- [Selected extract]

## start

Plus these acreages are not really much. Ive worked on farms and ranches in TX that are not measured in such small entities as acres...they are measured in Sq. Miles. Walmarts 18,000 acres is only 28 sq. miles which is not much when you look t the number of stores and their parking lots.
@MonkeyMonk: I suspect that Wendy's has more locations inside food courts, truck stops, and campus student unions. They probably don't count anything but the actual work area for locations like that since the seating and parking would be shared by many businesses.
@meehawl: As far as "global giants" go, neither Aldi nor Trader Joe's are near the top of the list. [supermarketnews.com]
@Ben Popken: now that you mention it, I think i'll put clouds in my powerpoint presentations from now on. if clouds could make this graph look good, im set for life
Manhattan isn't all that big, but a lot of impressive things come out of Manhattan. It's a cultural hotspot. It also represents a huge diversity of merchants, many of which are local businesses.
For all their acreage, what does WalMart contribute to the nation? Low quality merchandise.
What we are talking about is a waste of space. Land is perhaps our rarest resource (after freshwater), and we are devoting huge amounts of it to giant retailers that provide us with cheap crap.
@JEFF303:
Aldi owns Trader Joe's so you've got to count them together. And France's Carrefour is larger than either of them, just behind Walmart in total retail sales dollar volume. That chart on your link shows northamerican sales only - respectable, but not really representative of global sales!
This chart shows ranked global sales in dollar volume (not store space):
[supermarketnews.com]
Check the store numbers, Carrefour is at 12,000 next to Walmart's 6,000 (store sizes are different, of course).





That is a ridiculous graph. Does Wal-Mart really take up about three times as much land than the nearest competitor?

## end

- [Supplied material]
## start

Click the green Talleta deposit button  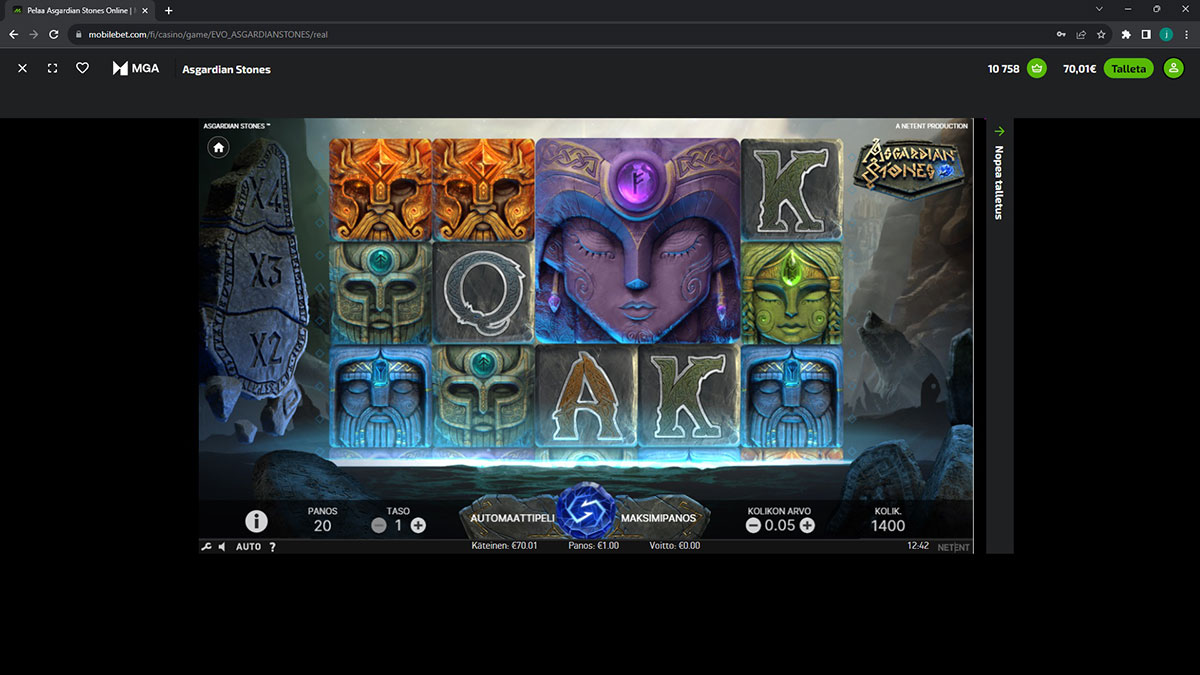click(1128, 69)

## end

- [To be done]
In the comment thread about retailers' land use, how many stores are given for Carrefour and for Walmart?

- [Exercise response]
Carrefour is at 12,000 stores and Walmart at 6,000.